Objective — In the page below listing cases that cite Noble v. Echo Lake Tavern, Inc., list every case named within the passage quoted under Great Hill Lake, Inc. v. Caswell.

Text excerpt —

===============

Noble v. Echo Lake Tavern, Inc.

6 Citing cases

  1. Great Hill Lake, Inc. v. Caswell

    126 Conn. 364 (Conn. 1940)   Cited 29 times
    Holding that when abutting owner held title to most of land over which plaintiff had right of flowage, plaintiff had exclusive rights only to that portion of lake in which plaintiff held title to land beneath

    Where the individual use is in common with that of the public "the individual user must, in order to establish an independent prescriptive right, perform some act to the knowledge of the servient owner clearly indicating his individual claim of right." 17 Am. Jur. 976. While not infrequently dicta similar to those in the case of Turner v. Hebron, 61 Conn. 175, 188, 22 A. 591, appear to the effect that under such circumstances it is possible to acquire rights of fishing in the whole body of water by prescription, the difficulty of satisfying the requirements is well illustrated by the following cases: Cobb v. Davenport, 32 N.J.L. 369; Providence Forge Fishing and Hunting Club v. Miller Mfg. Co., Inc., 117 Va. 129, 132, 83 S.E. 1047; Commonwealth Water Co. v. Brunner, 161 N.Y.S. 794, 798, 175 App.Div. 153; Tripp v. Richter, 142 N.Y.S. 563, 158 App.Div. 136; Noble v. Echo Lake Tavern, Inc., 254 N.Y.S. 662; notes, 14 L.R.A. 386; 5 A. L. R. 1057; and see Chalker v. Dickinson, 1 Conn. 382, 384; note, 111 A. L. R. 221. As stated, the abutting defendants own most of the land under water and, subject to the right of flowage, may exercise full rights in their individual parcels.

  2. Hammel v. Camp Ranger, Inc.

    275 App. Div. 23 (N.Y. App. Div. 1949)   Cited 1 times

    Such a common use would include I think any inexpensive and temporary structures such as docks or piers set up for convenience in launching or landing boats and canoes. Such structures and the use thereof would not constitute adverse user in view of the general and common use of the lake ( Noble v. Echo Lake Tavern, Inc., 142 Misc. 427). The judgment should be affirmed, with costs.

===============

Dataset content —

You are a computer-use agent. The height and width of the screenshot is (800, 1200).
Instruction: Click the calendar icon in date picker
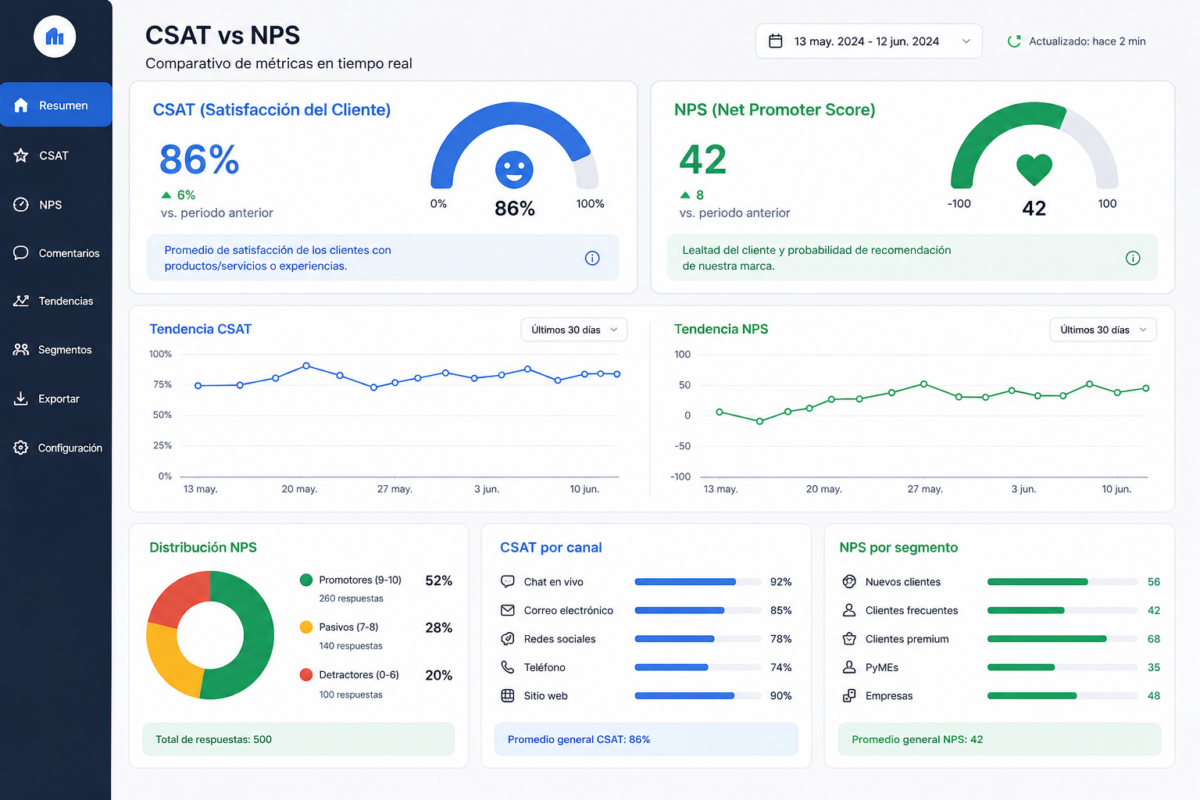coord(775,41)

===============

Written reply —
- Turner v. Hebron
- Cobb v. Davenport
- Providence Forge Fishing and Hunting Club v. Miller Mfg. Co., Inc.
- Commonwealth Water Co. v. Brunner
- Tripp v. Richter
- Noble v. Echo Lake Tavern, Inc.
- Chalker v. Dickinson